Personal information
- Born: February 9, 1946 Murray, Kentucky, U.S,
- Died: December 30, 1993 (aged 47) Columbus, Ohio, U.S.
- Listed height: 6 ft 7 in (2.01 m)
- Listed weight: 195 lb (88 kg)

Career information
- High school: William Grant (Covington, Kentucky)
- College: Marshall (1965–1968)
- NBA draft: 1968: 9th round, 115th overall pick
- Drafted by: Los Angeles Lakers
- Position: Small forward
- Number: 33

Career history
- 1968–1971: Los Angeles / Utah Stars
- 1971: Carolina Cougars

Career highlights
- ABA champion (1971); First-team All-MAC (1967);
- Stats at Basketball Reference

= George Stone (basketball) =

American basketball player (1946–1993)

George E. Stone (February 9, 1946 - December 30, 1993) was an American professional basketball player who spent several seasons in the American Basketball Association (ABA). He was drafted in the ninth round of the 1968 NBA draft (115th pick overall) by the Los Angeles Lakers, but never played for them or any other NBA team.

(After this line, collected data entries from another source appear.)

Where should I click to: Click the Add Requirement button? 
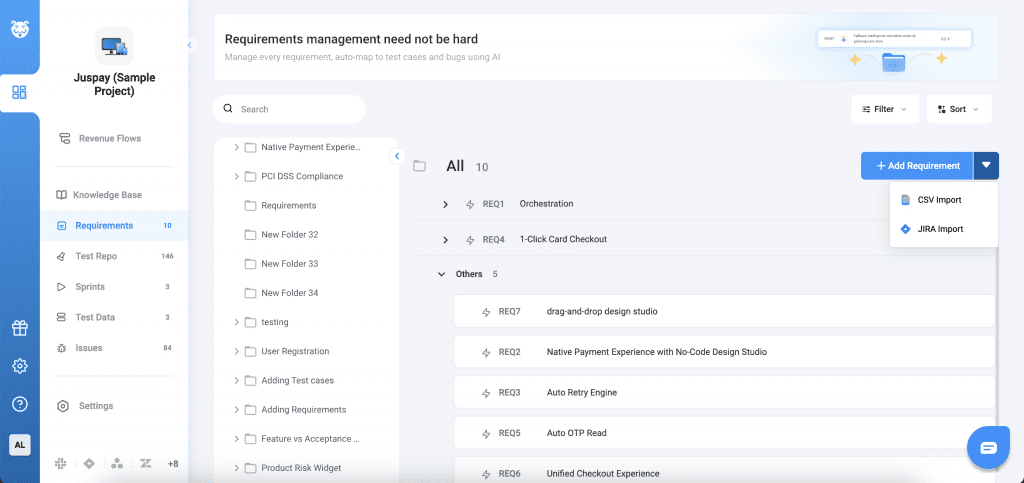pos(916,166)
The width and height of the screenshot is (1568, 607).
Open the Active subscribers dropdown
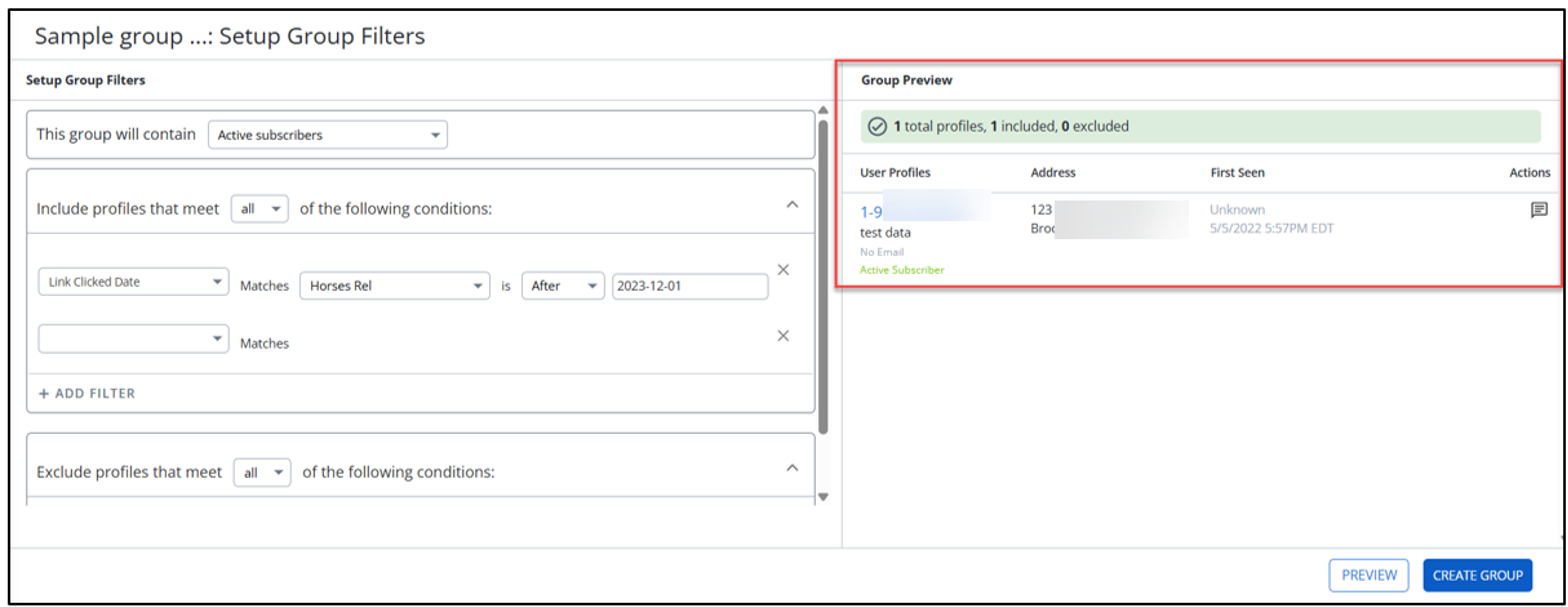(328, 135)
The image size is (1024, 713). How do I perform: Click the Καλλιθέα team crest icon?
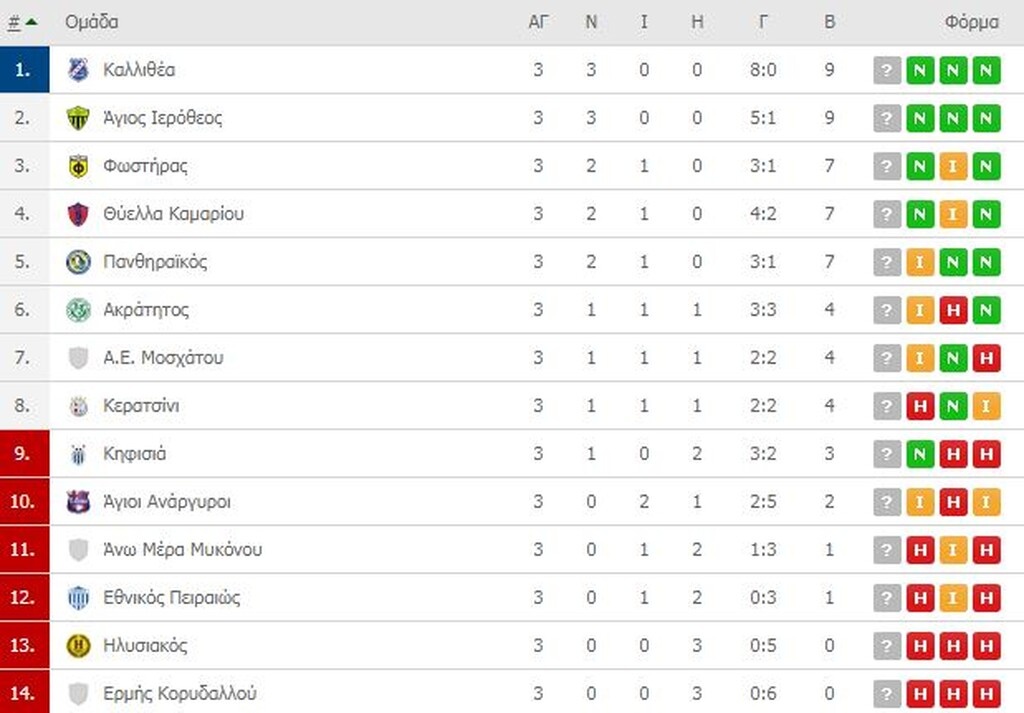pyautogui.click(x=78, y=70)

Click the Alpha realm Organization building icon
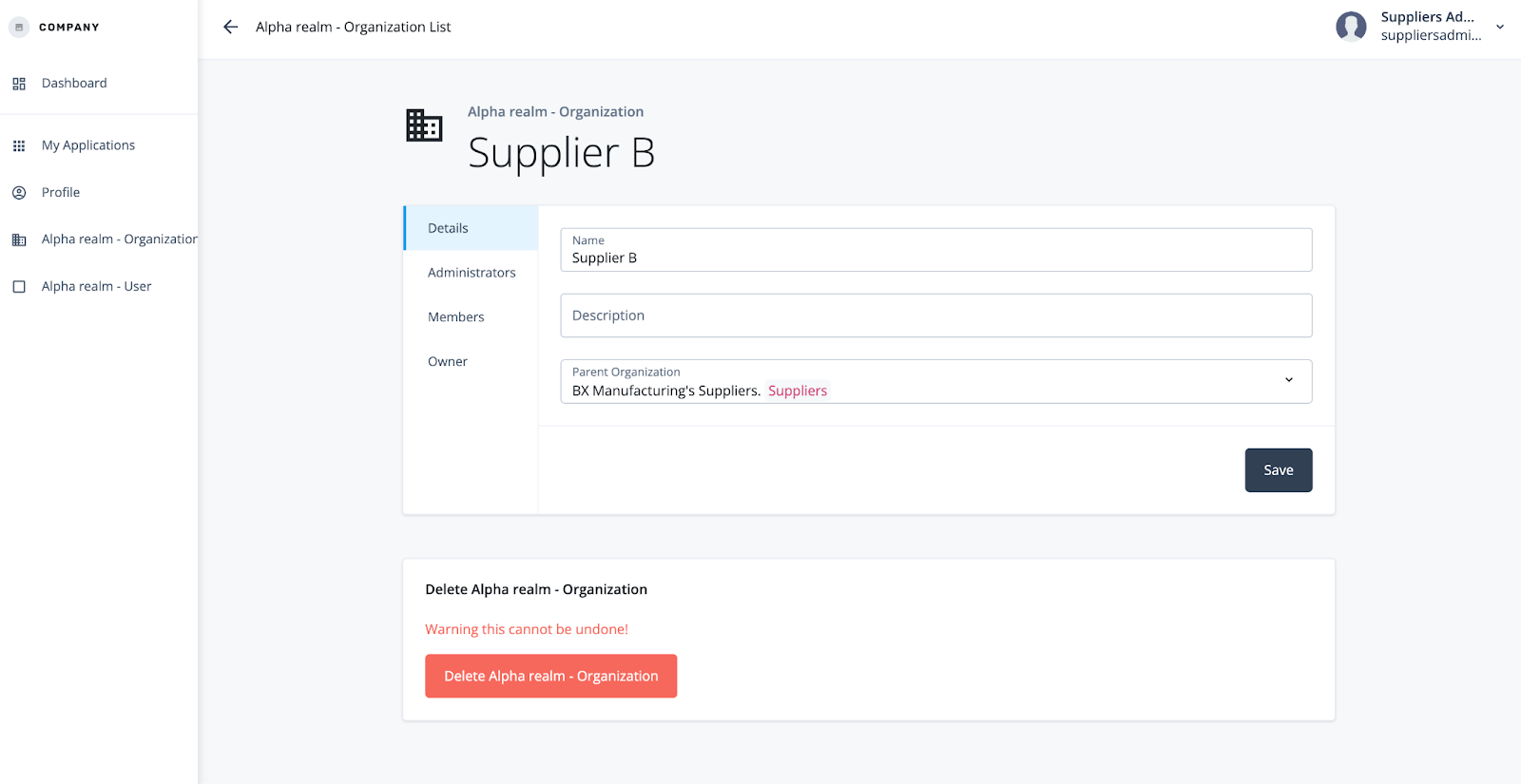tap(19, 239)
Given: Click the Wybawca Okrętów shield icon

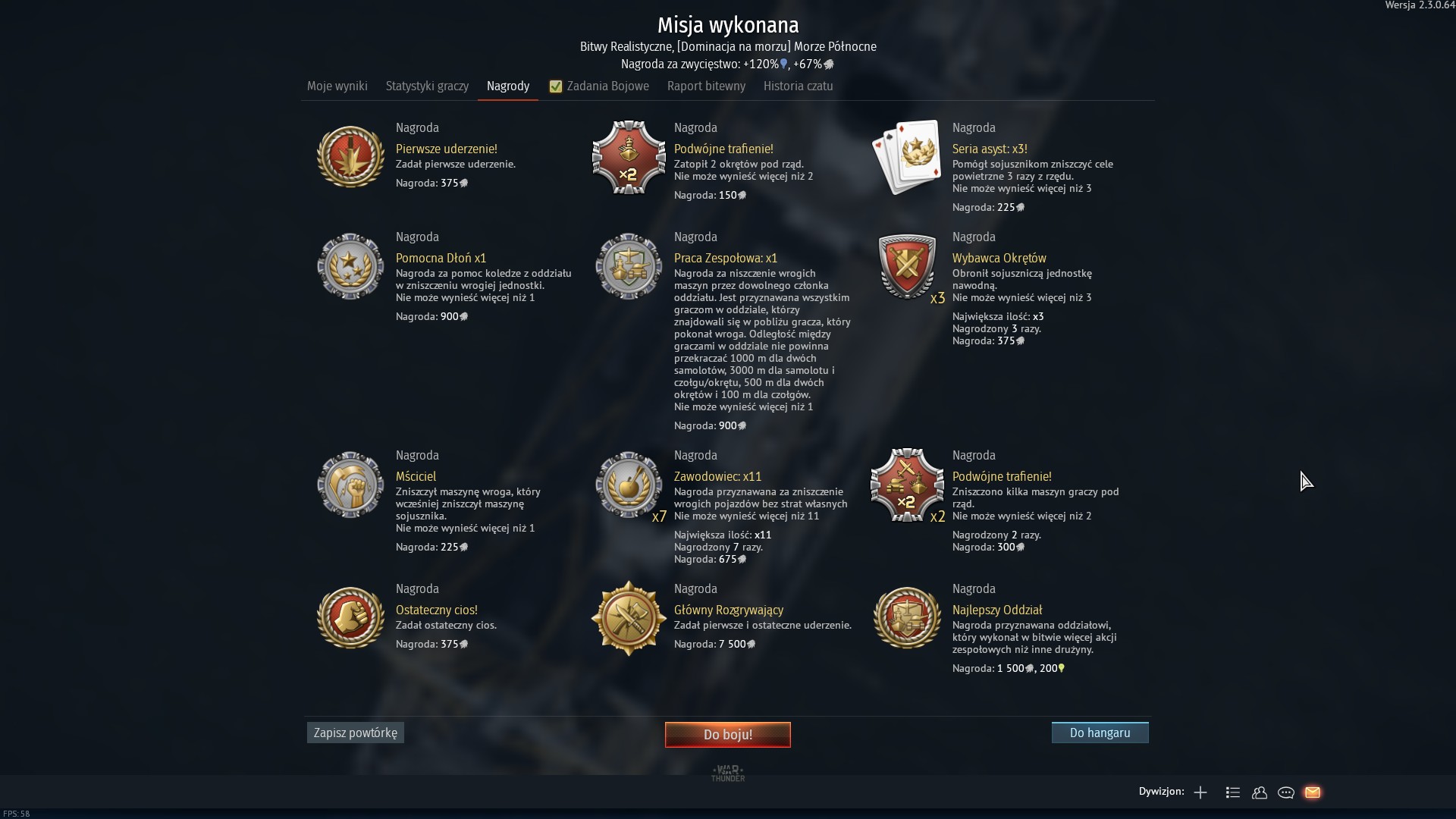Looking at the screenshot, I should (907, 266).
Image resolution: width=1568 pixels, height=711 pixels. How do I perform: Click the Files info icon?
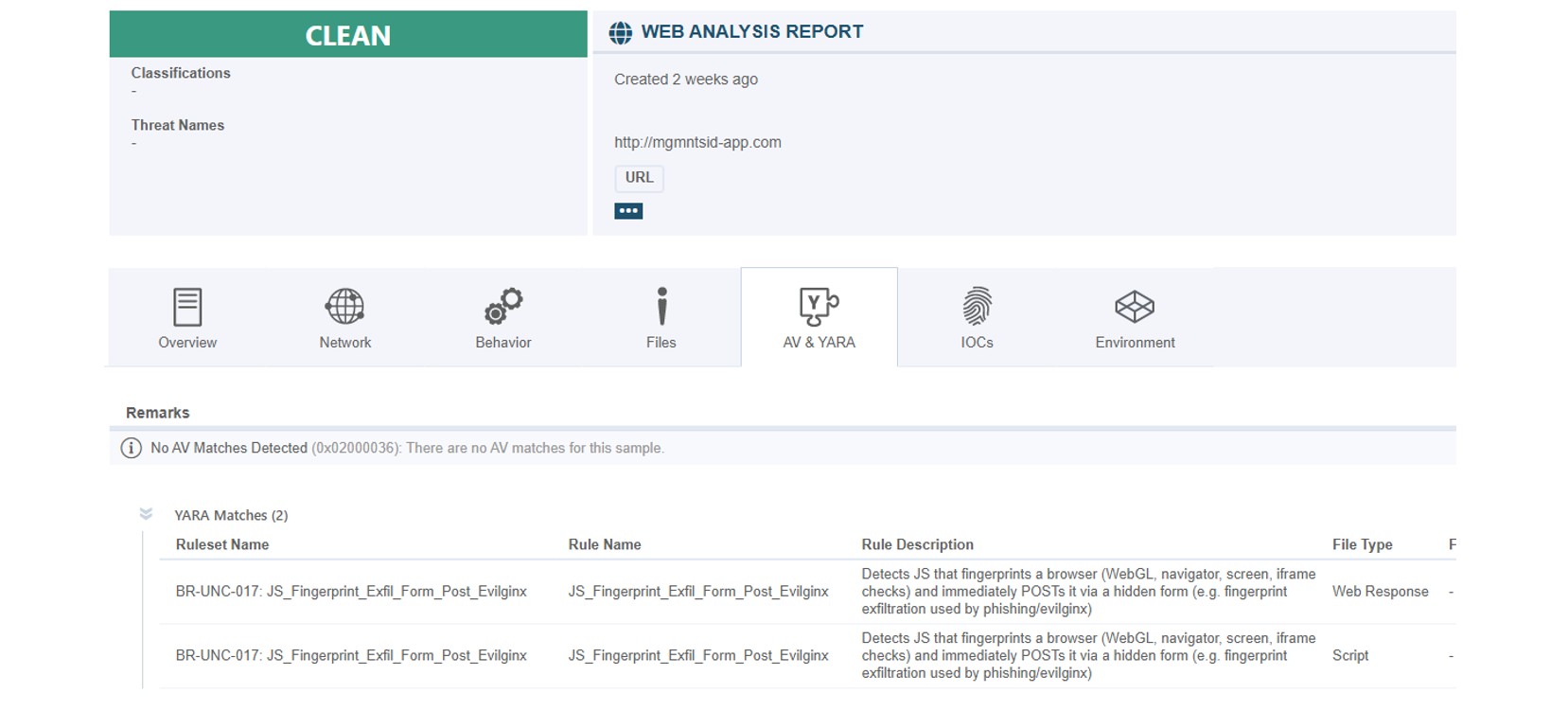click(x=661, y=307)
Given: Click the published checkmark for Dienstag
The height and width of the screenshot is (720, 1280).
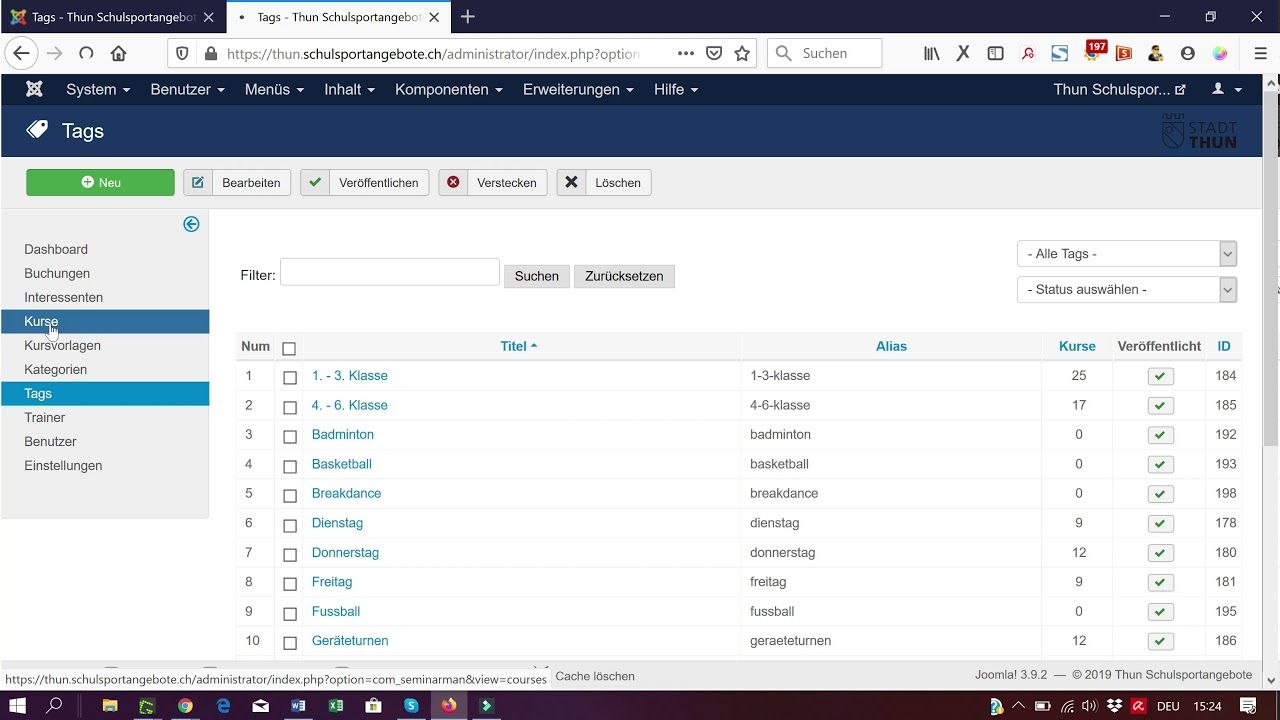Looking at the screenshot, I should tap(1160, 523).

A 6'7" forward from Marshall University, he scored 1,723 points in his three seasons, leading the MAC in points for his last two seasons. The team reached the semifinal round of the NIT in 1967. He was inducted into the Marshall Athletics Hall of Fame in 1999. Stone played four seasons (1968–1972) in the ABA as a member of the Los Angeles / Utah Stars and Carolina Cougars. Stone played a key role in the Stars making the 1970 ABA Finals, leading the team in scoring during the playoffs at 23.6 points per game. He averaged 13.6 points per game over the course of his career and ranked tenth in ABA history in three point field goal percentage (.323). He also won a league championship with the Utah Stars (the year the team relocated) in 1971.

Stone died of a heart attack on December 30, 1993. In 2018, a court was named in his honor at the Old Seminary Square neighborhood.